# How To Sculpt With Clay Part 1



## BlinkyTheHouse Elf (Apr 2, 2007)

First You Will need to make a Stand To Hold your Foam Head:
You will need the Following:

1- 3lb coffee can with lid

1- 9" piece of Pvc Pipe

Plaster of Paris

Take the coffee can Lid and cut a small " X " in The middle of the lid.
Push The PVC pipe in to the "X". Test Fit the lid and pipe to the can .
Make sure the pipe Touches the bottom of the can. Now remove it and mix your plaster of paris . Mix in small batches and make sure you have a enough plaster to fill the can.pour plaster in can and while the plaster is still wet put the lid with the pipe in place back on it.

So, it will look like this when done, Making SURE the pipe is straight. ( Only cleaner , I slopped Plaster on Mine when I did the mold tut.)

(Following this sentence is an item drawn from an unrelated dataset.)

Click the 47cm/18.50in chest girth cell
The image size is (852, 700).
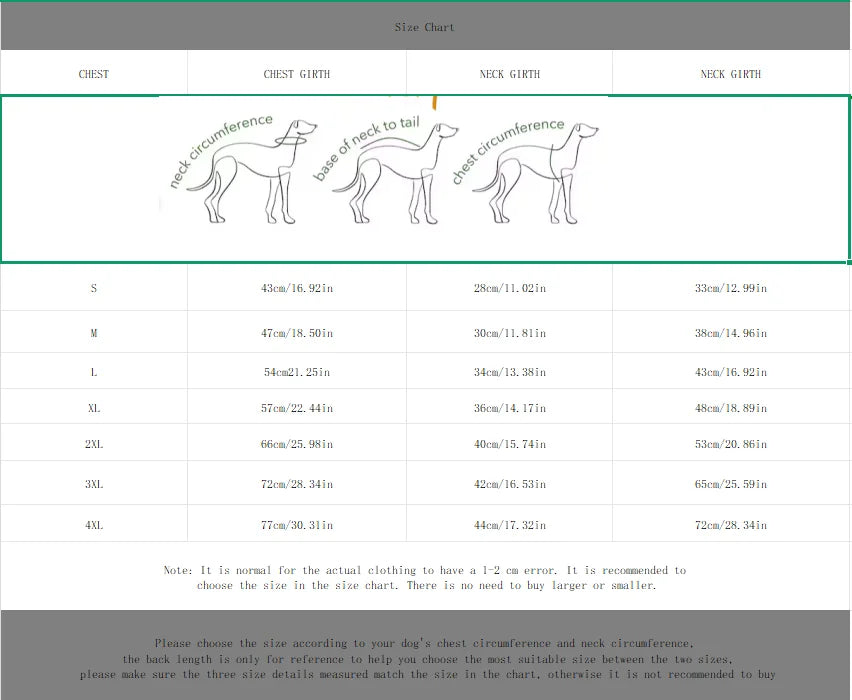297,333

Here I was Sculpting the Grinch ( I know Don't Disbar me) anyway the Set-up is the same no matter what you are going to sculpt..

Now to begin your sculpt after the stand has set-up you will be ready:
This is a 5 part Tutorial;
Things you will need:
Foam Head.Prop Head Stand,Vas-o-line, 5-8 lbs clay, some alum foil, and sculpting tools , 2 -1" wooden balls for eyes.

Part1:Jim Carrey AsThe Grinch :: Grinch Pt 1 slideshow by Blinky_12 - PhotobucketPart2:Jim Carrey AsThe Grinch :: Grinch Pt 2 slideshow by Blinky_12 - PhotobucketPart3:Jim Carrey AsThe Grinch :: Grinch Pt 3 slideshow by Blinky_12 - Photobucket

See Part T2 Of this Post for the rest of the Tutorial. I could only post so many at this time


----------



## BlinkyTheHouse Elf (Apr 2, 2007)

It Has Been My Heart Felt Wishes That by the time you have read through all the Tutorials in this How -To Series That you have been able to make a prop. And Have as much fun as I have making this Grinch.
I did this for 2 reasons:
Some of you may already know that I am not in the best of health, I am losing my eye sight. I have Cancer and Diabetes, and P.A.D..
I'm telling you this for reasons that:I don't want pity and I don't want you to feel bad about it... It was so that if I don't respond to your questions in the future it is because I may not be here..I want you All to know that I have enjoyed being on this Forum and I Love you All. Hugs and Kisses Blinky

You will learn How-TO make a prop from begining to end.
In this series:The Titles so Far are:

Sculpting with Clay part 1 & 2
2 part Plaster Mold part 1 & 2
Mixing your Dragon Skin
How to use your Dragon Skin & Mold
De-mold & Fix Air Bubbles
Putting your Prop Head Together
Make-up and Hair
Making & Body and Stand

I Hope You Have Enjoyed the Series. Much Love Blinky


----------